» **Stored items**:

::::

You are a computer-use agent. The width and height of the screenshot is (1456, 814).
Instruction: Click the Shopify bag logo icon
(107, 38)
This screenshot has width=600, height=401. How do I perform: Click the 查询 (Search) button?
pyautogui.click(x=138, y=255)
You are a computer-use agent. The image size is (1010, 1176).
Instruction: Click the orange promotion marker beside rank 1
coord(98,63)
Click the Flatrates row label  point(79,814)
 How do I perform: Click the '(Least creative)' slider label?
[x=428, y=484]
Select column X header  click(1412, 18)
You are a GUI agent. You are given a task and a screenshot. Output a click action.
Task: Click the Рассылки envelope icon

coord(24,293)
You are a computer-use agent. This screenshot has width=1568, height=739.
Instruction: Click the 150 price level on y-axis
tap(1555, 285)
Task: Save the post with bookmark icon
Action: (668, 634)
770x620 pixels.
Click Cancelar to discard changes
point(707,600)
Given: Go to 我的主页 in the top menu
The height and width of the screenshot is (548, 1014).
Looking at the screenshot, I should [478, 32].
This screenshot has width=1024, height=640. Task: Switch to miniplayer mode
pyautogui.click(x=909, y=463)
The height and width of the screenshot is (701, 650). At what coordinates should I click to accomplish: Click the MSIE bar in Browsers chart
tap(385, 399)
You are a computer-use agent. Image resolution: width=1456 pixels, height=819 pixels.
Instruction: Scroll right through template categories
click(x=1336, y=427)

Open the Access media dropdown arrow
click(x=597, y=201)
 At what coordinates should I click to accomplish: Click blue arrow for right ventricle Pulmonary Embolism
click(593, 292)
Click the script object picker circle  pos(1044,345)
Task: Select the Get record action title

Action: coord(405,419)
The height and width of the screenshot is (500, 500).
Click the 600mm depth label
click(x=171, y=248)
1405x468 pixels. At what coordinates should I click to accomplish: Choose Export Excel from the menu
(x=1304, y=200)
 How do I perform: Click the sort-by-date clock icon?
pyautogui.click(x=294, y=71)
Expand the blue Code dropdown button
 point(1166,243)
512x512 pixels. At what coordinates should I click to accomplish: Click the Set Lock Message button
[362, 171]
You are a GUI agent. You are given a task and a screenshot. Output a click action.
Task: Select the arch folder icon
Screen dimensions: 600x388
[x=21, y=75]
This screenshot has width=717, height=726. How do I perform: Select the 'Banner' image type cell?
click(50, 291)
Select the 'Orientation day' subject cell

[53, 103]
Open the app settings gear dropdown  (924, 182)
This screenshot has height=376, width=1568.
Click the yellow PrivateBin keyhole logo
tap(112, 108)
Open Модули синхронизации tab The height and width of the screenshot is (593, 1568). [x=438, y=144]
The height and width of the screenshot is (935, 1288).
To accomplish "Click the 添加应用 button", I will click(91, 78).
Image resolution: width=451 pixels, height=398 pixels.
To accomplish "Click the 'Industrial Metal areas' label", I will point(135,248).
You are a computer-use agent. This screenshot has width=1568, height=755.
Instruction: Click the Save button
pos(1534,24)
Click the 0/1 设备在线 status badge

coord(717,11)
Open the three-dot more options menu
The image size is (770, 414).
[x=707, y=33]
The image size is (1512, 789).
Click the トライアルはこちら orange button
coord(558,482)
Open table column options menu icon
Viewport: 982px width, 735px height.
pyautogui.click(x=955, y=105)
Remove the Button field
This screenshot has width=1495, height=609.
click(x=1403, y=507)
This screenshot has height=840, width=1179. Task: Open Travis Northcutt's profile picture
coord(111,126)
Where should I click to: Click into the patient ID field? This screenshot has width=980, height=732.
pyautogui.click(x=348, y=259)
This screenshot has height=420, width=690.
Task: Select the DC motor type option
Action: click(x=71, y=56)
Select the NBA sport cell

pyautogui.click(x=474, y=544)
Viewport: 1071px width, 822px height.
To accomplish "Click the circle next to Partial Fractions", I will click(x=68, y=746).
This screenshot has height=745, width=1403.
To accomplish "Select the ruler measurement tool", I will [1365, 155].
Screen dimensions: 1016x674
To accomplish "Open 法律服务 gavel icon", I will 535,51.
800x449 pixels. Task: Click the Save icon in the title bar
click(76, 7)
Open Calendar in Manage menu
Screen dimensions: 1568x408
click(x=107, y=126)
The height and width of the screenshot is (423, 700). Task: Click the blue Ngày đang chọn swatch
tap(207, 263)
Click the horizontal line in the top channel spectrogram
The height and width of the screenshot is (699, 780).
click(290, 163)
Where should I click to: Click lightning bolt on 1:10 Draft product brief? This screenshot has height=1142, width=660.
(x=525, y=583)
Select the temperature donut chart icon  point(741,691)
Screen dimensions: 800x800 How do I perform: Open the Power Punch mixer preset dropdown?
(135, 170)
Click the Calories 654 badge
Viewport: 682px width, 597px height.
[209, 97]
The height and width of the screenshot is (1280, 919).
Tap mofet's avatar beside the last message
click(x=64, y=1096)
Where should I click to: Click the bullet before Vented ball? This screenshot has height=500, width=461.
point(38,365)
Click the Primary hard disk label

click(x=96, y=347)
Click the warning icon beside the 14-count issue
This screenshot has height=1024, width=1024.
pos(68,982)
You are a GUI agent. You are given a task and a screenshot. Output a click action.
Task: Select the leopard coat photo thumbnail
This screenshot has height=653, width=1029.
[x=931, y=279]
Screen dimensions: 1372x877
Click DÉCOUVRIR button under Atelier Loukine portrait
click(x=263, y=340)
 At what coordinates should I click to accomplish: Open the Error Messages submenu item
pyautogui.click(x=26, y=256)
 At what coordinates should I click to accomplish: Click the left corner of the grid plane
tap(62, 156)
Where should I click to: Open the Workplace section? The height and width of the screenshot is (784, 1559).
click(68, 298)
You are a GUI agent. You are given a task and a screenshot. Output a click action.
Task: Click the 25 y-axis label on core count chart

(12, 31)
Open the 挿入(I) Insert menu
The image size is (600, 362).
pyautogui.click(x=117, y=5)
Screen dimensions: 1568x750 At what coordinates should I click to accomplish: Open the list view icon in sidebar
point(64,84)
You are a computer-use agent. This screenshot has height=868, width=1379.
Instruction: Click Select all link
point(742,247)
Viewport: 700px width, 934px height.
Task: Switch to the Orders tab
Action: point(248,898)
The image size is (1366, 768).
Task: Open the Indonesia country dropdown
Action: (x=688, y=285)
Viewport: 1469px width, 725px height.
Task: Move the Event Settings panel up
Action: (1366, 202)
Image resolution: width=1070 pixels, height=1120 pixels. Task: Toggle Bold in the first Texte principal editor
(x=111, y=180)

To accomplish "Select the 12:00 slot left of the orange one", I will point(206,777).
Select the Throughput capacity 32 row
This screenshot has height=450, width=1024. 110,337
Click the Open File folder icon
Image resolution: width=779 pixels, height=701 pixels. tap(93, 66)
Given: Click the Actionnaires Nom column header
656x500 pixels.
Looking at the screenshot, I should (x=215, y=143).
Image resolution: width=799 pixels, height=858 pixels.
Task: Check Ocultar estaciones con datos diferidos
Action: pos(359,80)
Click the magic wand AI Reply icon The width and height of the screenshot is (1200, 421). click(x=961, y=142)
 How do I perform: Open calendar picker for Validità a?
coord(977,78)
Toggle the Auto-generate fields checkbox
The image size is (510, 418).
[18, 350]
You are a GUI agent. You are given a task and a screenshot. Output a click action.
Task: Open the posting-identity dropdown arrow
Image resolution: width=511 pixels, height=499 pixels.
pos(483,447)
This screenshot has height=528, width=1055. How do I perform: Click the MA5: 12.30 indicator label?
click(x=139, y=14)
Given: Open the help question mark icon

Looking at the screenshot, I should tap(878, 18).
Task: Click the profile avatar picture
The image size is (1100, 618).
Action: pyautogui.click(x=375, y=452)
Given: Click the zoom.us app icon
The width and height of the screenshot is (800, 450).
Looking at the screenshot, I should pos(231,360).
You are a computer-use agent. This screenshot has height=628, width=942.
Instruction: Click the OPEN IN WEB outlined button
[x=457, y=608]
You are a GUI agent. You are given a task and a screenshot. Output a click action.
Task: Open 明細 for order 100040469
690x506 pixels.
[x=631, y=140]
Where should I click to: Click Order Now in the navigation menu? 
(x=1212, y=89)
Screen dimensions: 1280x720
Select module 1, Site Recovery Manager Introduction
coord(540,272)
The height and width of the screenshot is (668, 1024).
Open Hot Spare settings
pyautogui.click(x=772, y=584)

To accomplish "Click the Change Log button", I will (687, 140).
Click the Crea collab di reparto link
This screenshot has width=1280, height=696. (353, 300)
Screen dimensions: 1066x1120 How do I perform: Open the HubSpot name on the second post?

::::

» **What to produce**: Wherever the string "circle" appears in a line above, copy that line.

» **Task response**:
Click the script object picker circle  pos(1044,345)
To accomplish "Click the circle next to Partial Fractions", I will click(x=68, y=746).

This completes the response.